It may not be that easy

Watching Nightline tonight and the aerial fly-over of outer New Orleans, the real size of the disaster is just becoming apparent.  One of the levees did apparently fail, and now there are regions where only the roofs of the houses are visible.  The problem is that New Orleans is below sea level, and thus this water will not go away until the levee is repaired and the pumps can remove the water.  With the area of devastation already large (and perhaps still growing) and no power in the city, this will take a serious amount of time. And by that time, as Ted Koppel pointed out, the houses will be destroyed.

The refineries are on the other side of the river from downtown, and so I am not sure how rapidly they will be drained, but as the NYT reports

Valero, the nation's largest independent refiner, indicated that it might be two weeks before it could restart its St. Charles refinery in Louisiana. The refinery was under three feet of water and sustained "minor damage" to its cooling tower, the company said.
Hurricane Katrina is the most severe storm to affect the oil industry since Hurricane Ivan tore through the gulf last September.
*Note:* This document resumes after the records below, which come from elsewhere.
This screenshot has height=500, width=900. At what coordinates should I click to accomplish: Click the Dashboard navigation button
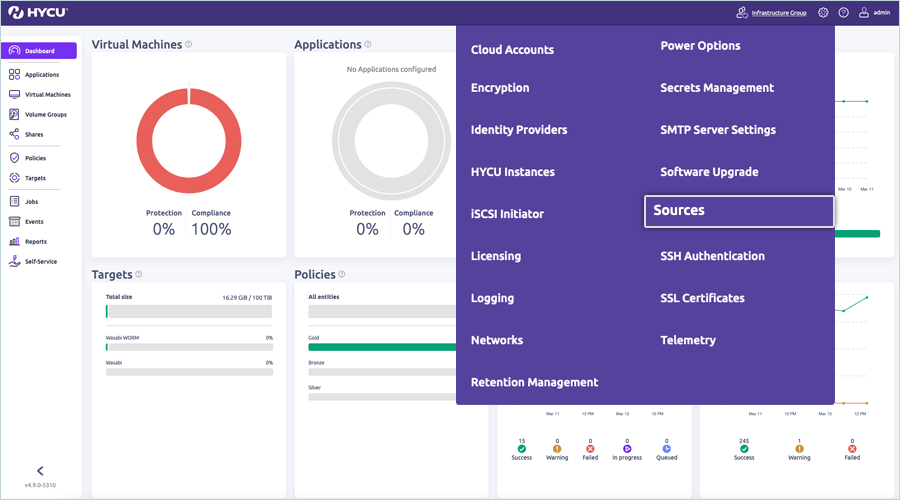coord(40,51)
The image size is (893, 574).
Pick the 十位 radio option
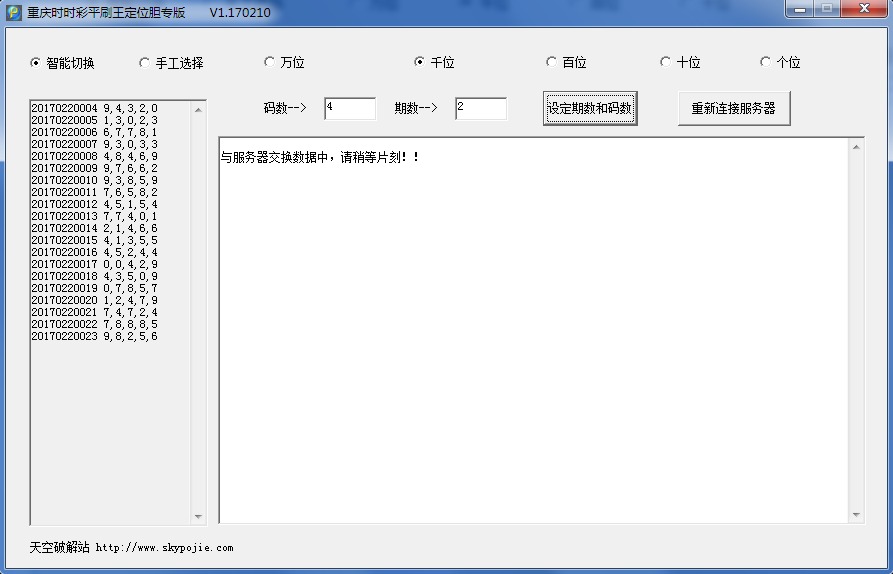pos(665,62)
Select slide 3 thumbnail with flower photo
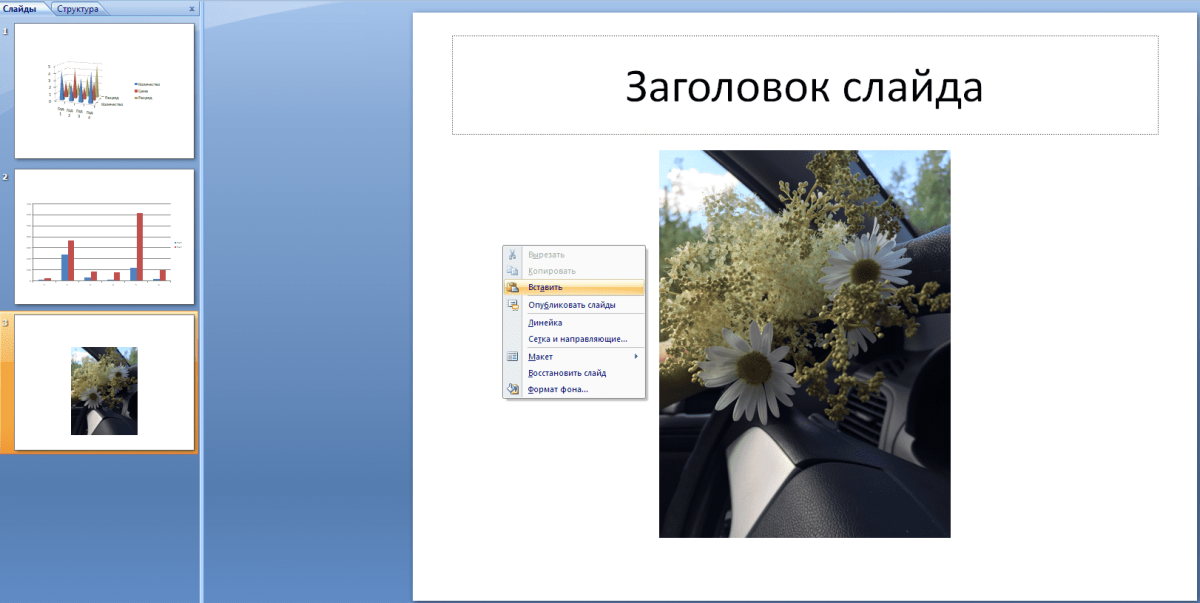 point(104,383)
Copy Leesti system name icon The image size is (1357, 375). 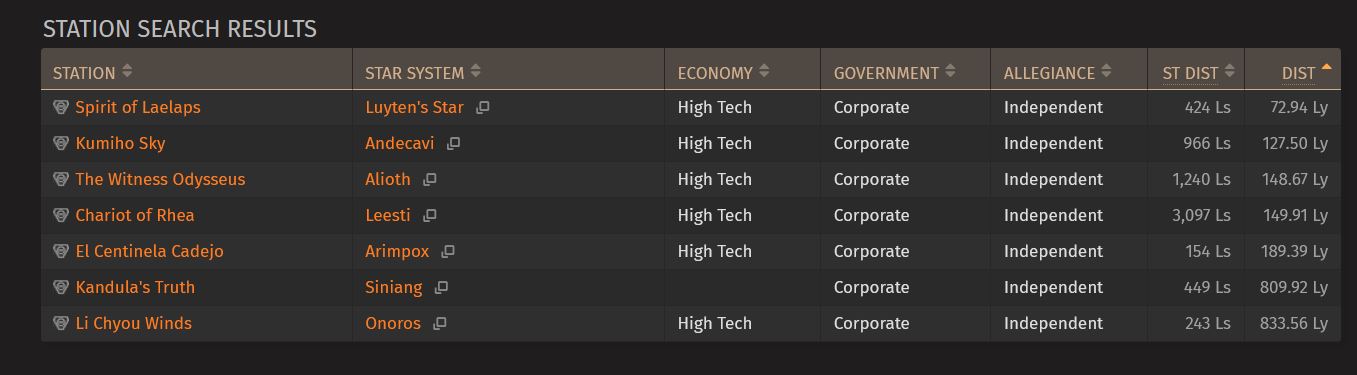click(x=430, y=216)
That storm destroyed seven offshore platforms and cut 7 percent of the region's yearly oil production and 4 percent of its total gas output. It also caused huge damage to the underwater pipeline network, requiring as much as six months to repair."The crunch is on refineries," said Roger Diwan, a managing director at PFC Energy, an oil consultancy in Washington. "Restarting a refinery is a very delicate operation. These things can blow up. They are complicated, old and cranky.

"If refineries don't start by Wednesday or Thursday, the stock draw is going to be dramatic," he said. "Already, gasoline stocks are low. This will further tighten the market."

 Depending on how much water is in the refineries, and how it got there (levee failure or just rain) will determine whether, what might otherwise be a relatively undamaged refinery, can be brought back on line for quite a time.